How can we truly “fix” Attawapiskat? By fixing the underlying broken relationship.
Occupying #Attawapiskat in Twitter two weeks ago was a great start to engaging in serious improvements.
Phase two begins now with a call for a national dialogue to address the past and create a healthy future. This means looking at cultural genocide, racism, the Indian Act as obsolete in the 21st century, residential schools, language and potlatch prohibitions, treaty neglect and so much more.
Read more about this month’s Twitter action down below, but first join the call by emailing these MPs.

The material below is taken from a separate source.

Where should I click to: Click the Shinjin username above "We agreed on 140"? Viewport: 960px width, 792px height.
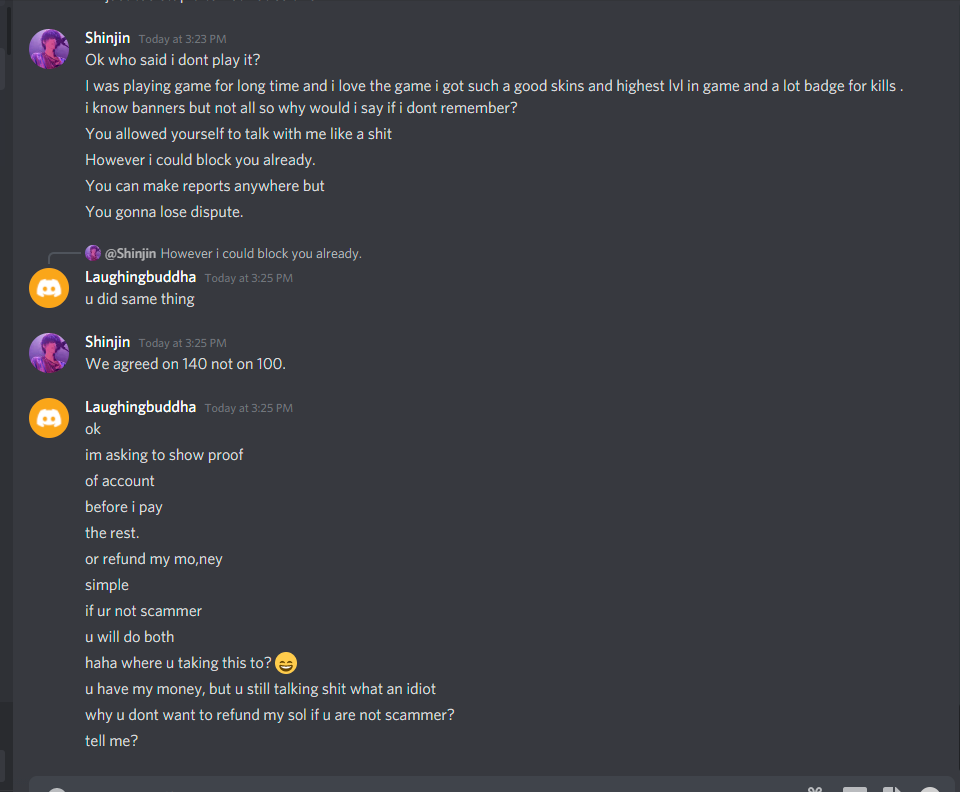[x=108, y=342]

Your email will go to the following email addresses: John.Duncan@parl.gc.ca, Stephen.Harper@parl.gc.ca, Nycole.Turmel@parl.gc.ca, Bob.Rae@parl.gc.ca, Louis.Plamondon@parl.gc.ca, Elizabeth.May@parl.gc.ca, Linda.Duncan@parl.gc.ca, Carolyn.Bennett@parl.gc.ca, Charlie.Angus@parl.gc.ca.
On December 7, traffic for the Twitter hashtag #Attawapiskat grew 2 to 3.5 times higher than most days in the previous week. And while the hashtag didn’t trend because it was not new that week, it nevertheless became a focal point, especially as Aboriginal Affairs Minister John Duncan attempted to spin/deflect/skew the issues in question period. And thanks to George Stroumboulopoulos for drawing some attention to the Twitter occupation. David Ball also wrote an integrating piece at the Vancouver Observer covering the Twitter action.
The occupation also drew a small but annoying group of racists, with predictable bigoted and stereotypical comments. It also featured government apologists whose main message box ideas was to focus on solutions and steer away from blaming anyone for anything. The king of apologists was Conservative Senator Don Meredith, who, in but one tweet, managed to offend people in three different ways!
@SenatorDonM Senator Don Meredith
- There are no “events” happening there. There are current manifestations of generations of systemic bureaucratic neglect and abuse.
- Nothing is troubling. That word captures but 1% of the extent of the crisis there and throughout the country.
- While focusing on a solution is great, the advice to not focus on the problem is extraordinarily dismissive and also symbolic of Canada’s broken relationship with first peoples.